Member of the Illinois Senate from the 15th district 27th district (1971-1982)
- In office January 1971 – January 1993
- Preceded by: John J. Lanigan
- Succeeded by: Bill Shaw

Personal details
- Born: May 14, 1935 Chicago, Illinois
- Died: May 14, 2001 (aged 66) Venice, Florida
- Party: Democratic
- Children: Three children
- Profession: Insurance Broker

= Frank Savickas =

American politician (1935–2001)

Frank D. Savickas (May 14, 1935 - May 14, 2001) was an American politician who served in the Illinois General Assembly from 1967 to 1993.

==Early life==
Savickas was born in Chicago, Illinois on May 14, 1935. He attended St. Rita and Harper High School. He went on to attend Wilson Junior College where he majored in business administration. He was the owner of Frank Savickas Insurance Agency. In 1966, he was elected to the Illinois House of Representatives as a Democrat. He was the first Lithuanian-American elected to the Illinois General Assembly.

==Political career==
===Illinois Senate===
In 1970, he defeated three term incumbent Senator John J. Lanigan in the Democratic wave of 1970, which saw Democrats take control of the Illinois Senate. He served in the Illinois Senate until his retirement in 1992. During his Senate tenure, he represented various areas of the southwest side of Chicago and the south suburbs including the Chicago neighborhoods of Marquette Park, Garfield Ridge and the suburb of Burbank. As a Senator, Savickas was an ally of the disability rights movement and pushed for proposals including special funding for handicapped children, various senior services and the legislation which gave the disabled guaranteed access to public education. He was an advocate for Midway International Airport and an ally of Mayor Richard J. Daley. During his second term in the Illinois Senate, Savickas was appointed Executive Secretary of the Chicago Park District.

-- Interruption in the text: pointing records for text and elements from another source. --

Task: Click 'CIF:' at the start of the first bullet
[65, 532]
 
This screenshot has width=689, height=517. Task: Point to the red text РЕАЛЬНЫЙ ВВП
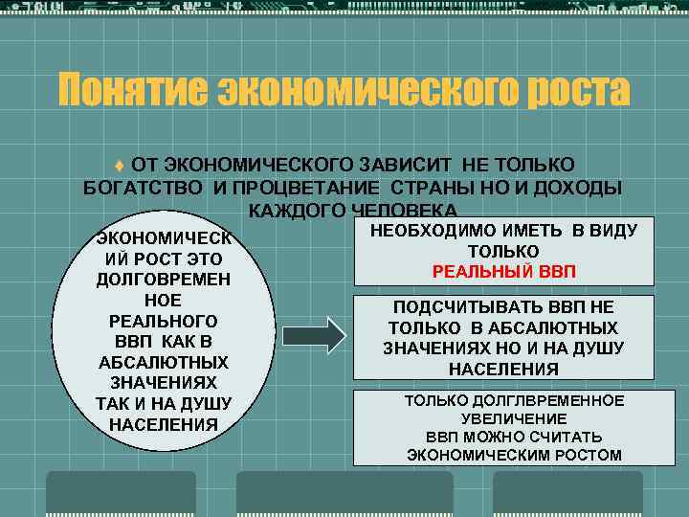point(504,272)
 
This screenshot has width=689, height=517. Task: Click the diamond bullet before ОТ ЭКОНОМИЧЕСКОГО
point(120,165)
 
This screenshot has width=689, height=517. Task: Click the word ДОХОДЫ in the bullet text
point(571,188)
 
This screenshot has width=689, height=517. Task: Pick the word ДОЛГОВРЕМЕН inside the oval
point(163,280)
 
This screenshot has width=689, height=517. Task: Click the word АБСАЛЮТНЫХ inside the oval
point(163,362)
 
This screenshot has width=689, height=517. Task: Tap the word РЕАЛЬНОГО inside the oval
point(163,321)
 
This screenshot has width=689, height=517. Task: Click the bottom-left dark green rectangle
point(121,493)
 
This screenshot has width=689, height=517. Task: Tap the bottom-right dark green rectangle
point(567,493)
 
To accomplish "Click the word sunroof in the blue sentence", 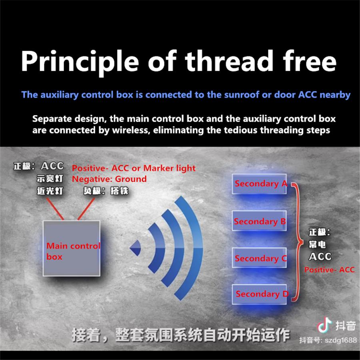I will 240,95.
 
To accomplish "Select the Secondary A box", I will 260,184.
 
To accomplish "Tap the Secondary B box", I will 260,221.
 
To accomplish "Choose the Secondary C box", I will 260,259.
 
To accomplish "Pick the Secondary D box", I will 260,294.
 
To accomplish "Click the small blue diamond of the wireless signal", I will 136,248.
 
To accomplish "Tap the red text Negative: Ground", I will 109,179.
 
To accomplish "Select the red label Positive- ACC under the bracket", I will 329,270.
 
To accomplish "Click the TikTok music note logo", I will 324,325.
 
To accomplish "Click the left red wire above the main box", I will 56,209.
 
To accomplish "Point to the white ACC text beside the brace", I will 320,257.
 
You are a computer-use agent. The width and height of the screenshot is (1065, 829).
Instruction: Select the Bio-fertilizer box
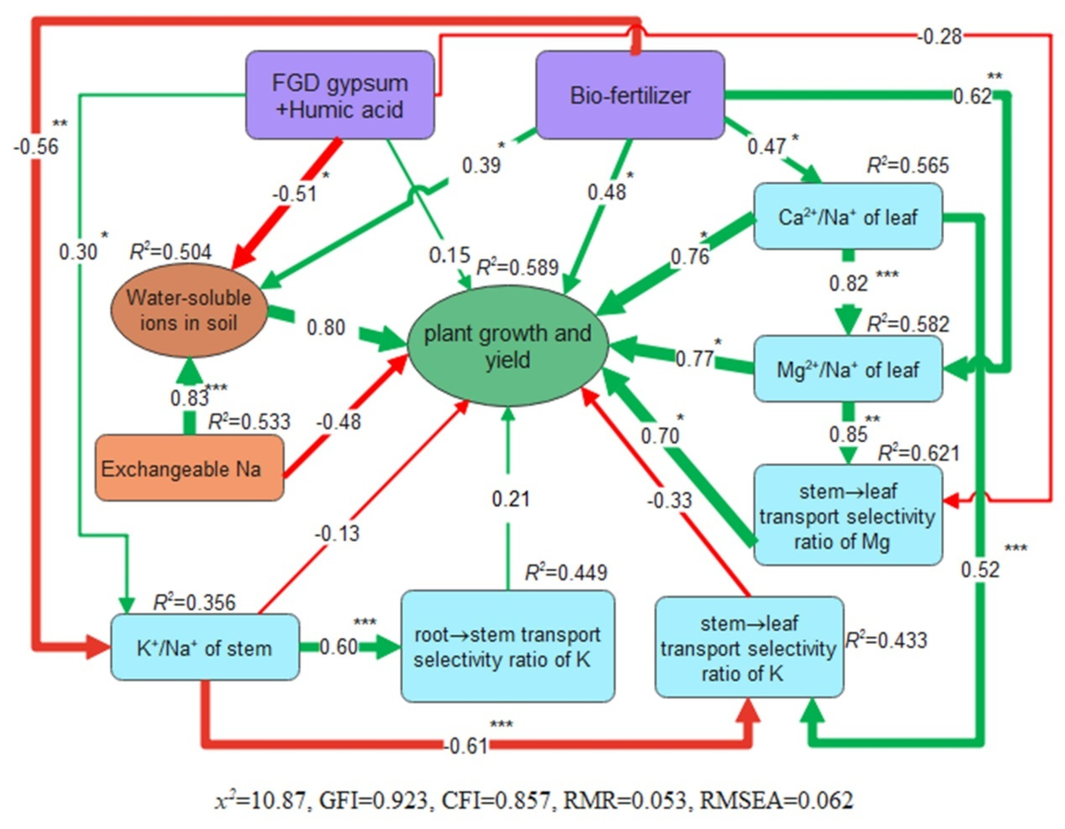(630, 95)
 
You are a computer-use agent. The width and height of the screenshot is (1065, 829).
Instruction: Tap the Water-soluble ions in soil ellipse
(189, 310)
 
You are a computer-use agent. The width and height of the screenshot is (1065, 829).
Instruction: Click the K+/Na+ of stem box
(205, 648)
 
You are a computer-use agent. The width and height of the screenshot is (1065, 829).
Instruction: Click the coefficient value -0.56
(36, 146)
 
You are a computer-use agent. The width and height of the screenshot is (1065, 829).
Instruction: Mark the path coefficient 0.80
(326, 328)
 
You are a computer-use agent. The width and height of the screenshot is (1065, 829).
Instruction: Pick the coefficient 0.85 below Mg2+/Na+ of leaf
(848, 433)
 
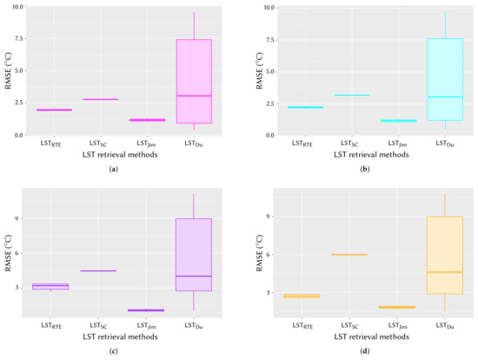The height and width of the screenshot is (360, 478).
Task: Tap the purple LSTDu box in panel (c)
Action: coord(194,261)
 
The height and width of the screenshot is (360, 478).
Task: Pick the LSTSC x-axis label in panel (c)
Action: coord(100,323)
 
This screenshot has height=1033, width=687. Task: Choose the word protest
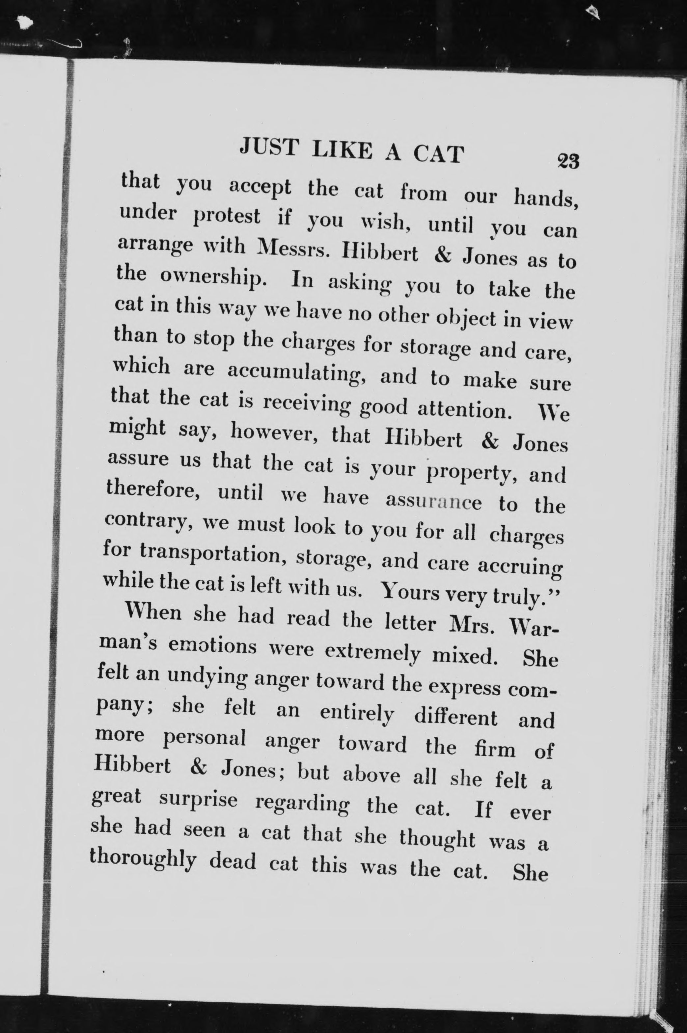click(227, 218)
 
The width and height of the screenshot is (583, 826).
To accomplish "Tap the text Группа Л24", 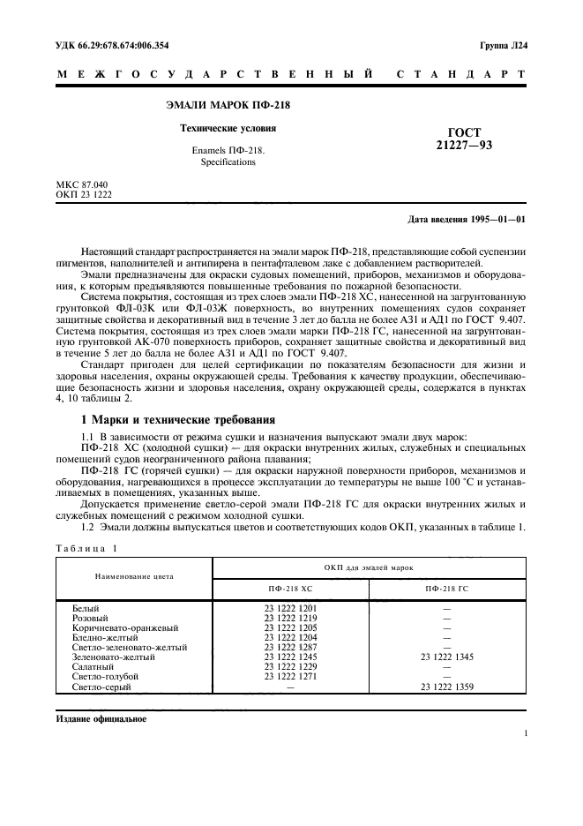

He eventually rose to serve as Assistant Majority Leader under Philip J. Rock. During the 86th General Assembly, Savickas abstained from voting to reelect Rock as President of the Illinois Senate. Subsequently, he was stripped of his leadership position in the Democratic caucus. To protest the loss of his position, he and his longtime ally Jeremiah E. Joyce joined the Republican caucus under Pate Philip. This gave the Republicans a majority to hold up the business of the Senate. The stalemate ended when Savickas was given a newly created leadership position. The key Republican proposals during the stalemate, the repeal of the three fifths rule and the removal of Howard W. Carroll from the Appropriations Committee, were rejected.

In the Republican-controlled 1990 redistricting, Savickas, along with Jeremiah E. Joyce and Howard B. Brookins Sr., was drawn into the new 15th district. Under this map, the 15th became a minority-majority district. Savickas opted to establish residency in the neighboring 11th district. However, after Gary LaPaille, the chairman of the Illinois Democratic Party, announced his candidacy for the Democratic nomination in the 11th district, Savickas chose to retire.

He was succeeded in the 15th by State Representative Bill Shaw while LaPaille was elected in the 11th district.

===Democratic Committeeman===
In 1974, he was elected the Democratic Committeeman for Chicago's 15th ward. As Committeeman, he endorsed Jane Byrne in the 1983 Democratic primary for Mayor of Chicago. In his majority African-American ward Byrne lost to Harold Washington with the vote going strictly down racial lines. In 1986, he quietly stepped down as Democratic Committeeman for the 15th ward, as he likely would have lost reelection in the now-African American majority ward.

==Personal life==
 In 1986, he would later marry Pamela Blasco. This marriage also produced no children.

In 1990, his son Michael ("Big Roach") Savickas was convicted in the killing of Thomas Vinnicky and sentenced to twenty eight years in prison.

After retiring, he moved to Venice, Florida where he died on his 66th birthday.